Le milizie e le forze politiche che si oppongono al regime militare birmano temono che l’accordo di cessate il fuoco raggiunto tra l’esercito e l’Esercito dell’Arakan (AA) permetta all’esercito di riorientare i propri sforzi contro l’insurrezione.
Il cessate il fuoco è entrato in vigore il 26 novembre su base temporanea con l’obiettivo dichiarato da entrambe le parti di affrontare le urgenti necessità umanitarie nello Stato nord-occidentale di Rajine.
Il patto è stato mediato da Yohei Sasakawa, presidente della Japanese Nippon Foundation, considerato vicino al capo della giunta militare birmana, Min Aung Hlaing.

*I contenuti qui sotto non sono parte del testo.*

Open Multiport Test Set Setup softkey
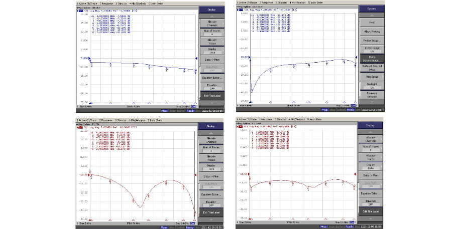Image resolution: width=459 pixels, height=229 pixels. pyautogui.click(x=371, y=67)
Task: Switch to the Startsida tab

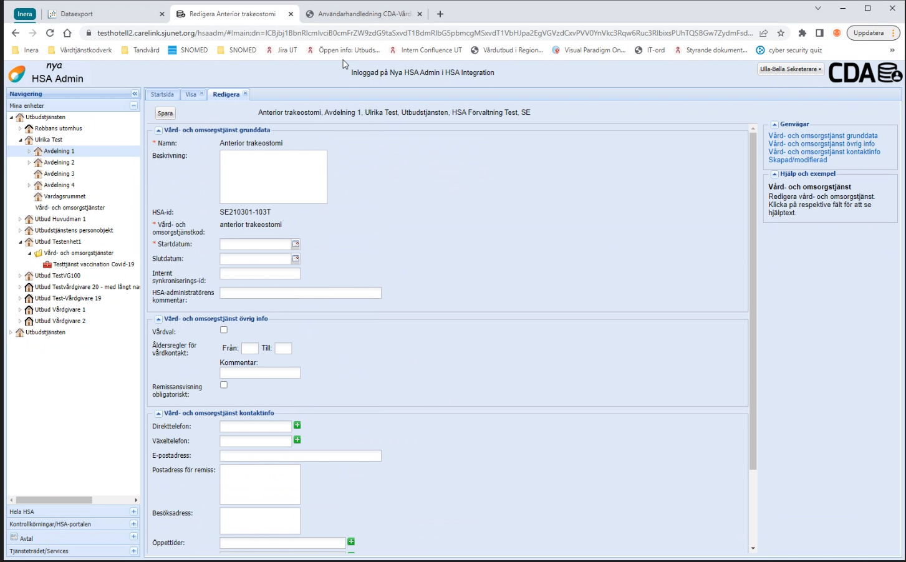Action: click(162, 94)
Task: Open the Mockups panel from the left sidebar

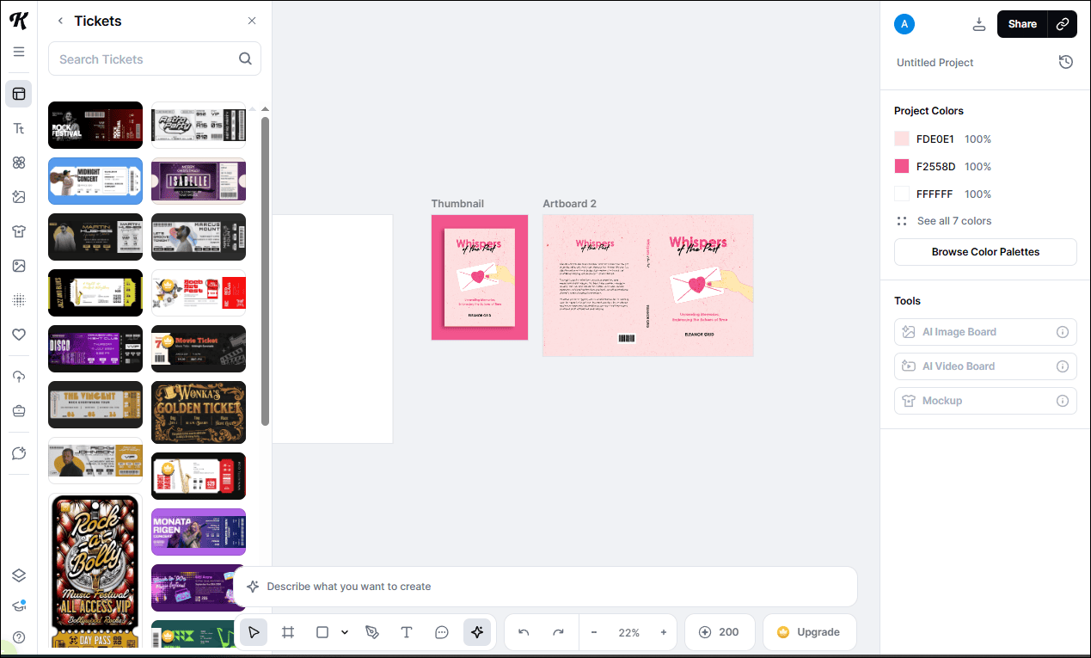Action: [x=18, y=231]
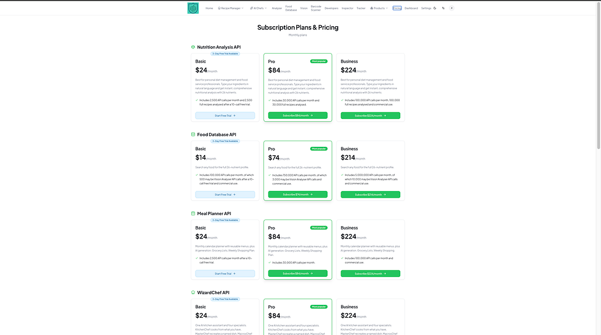Start Free Trial for Food Database Basic

[x=225, y=194]
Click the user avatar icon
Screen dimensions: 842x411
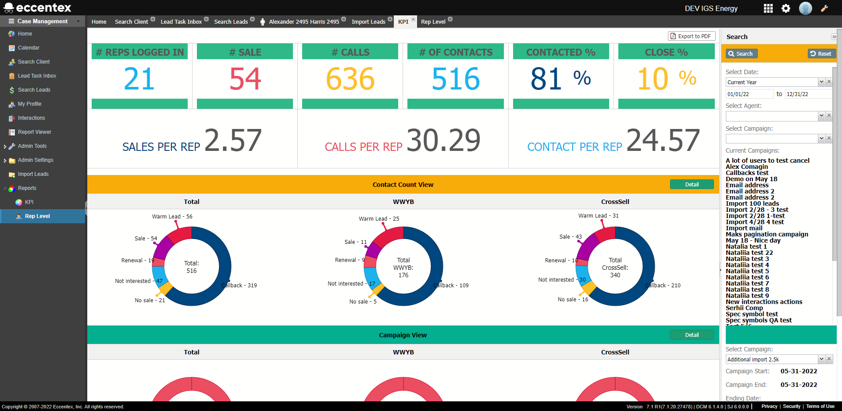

Sasakawa era già stato il mediatore del precedente cessate il fuoco concordato in vista delle elezioni del novembre 2020. L’accordo è rimasto in vigore anche dopo il colpo di Stato del febbraio 2021, che ha scatenato l’attuale guerra civile che vede contrapposti i militari contro i gruppi democratici, rivoluzionari ed etnici.
Tuttavia, a maggio, sono scoppiati nuovamente scontri a Rajine dopo che l’esercito ha iniziato ad arrestare i civili e ha imposto un blocco commerciale, come ha denunciato l’AA in quell’occasione. Sette mesi dopo, le parti hanno concordato un cessate il fuoco provvisorio per motivi umanitari.
Ora gli altri gruppi ribelli temono che le 40.000 truppe inviate a Rajine – secondo i dati di AA – possano essere inviate in altre parti del Paese, in particolare nei vicini Stati Chin e nelle regioni di Magwe e Sagaing.
«Questa è un’opportunità per l’esercito di radunare le forze. Se il cessate il fuoco resterà in vigore per un po’, potrebbe avere ripercussioni sulle forze di resistenza in altre aree», ha dichiarato al portale Irrawaddy un rappresentante della Yesagyo People’s Defence Force di Magwe, Ko Wai Gyi.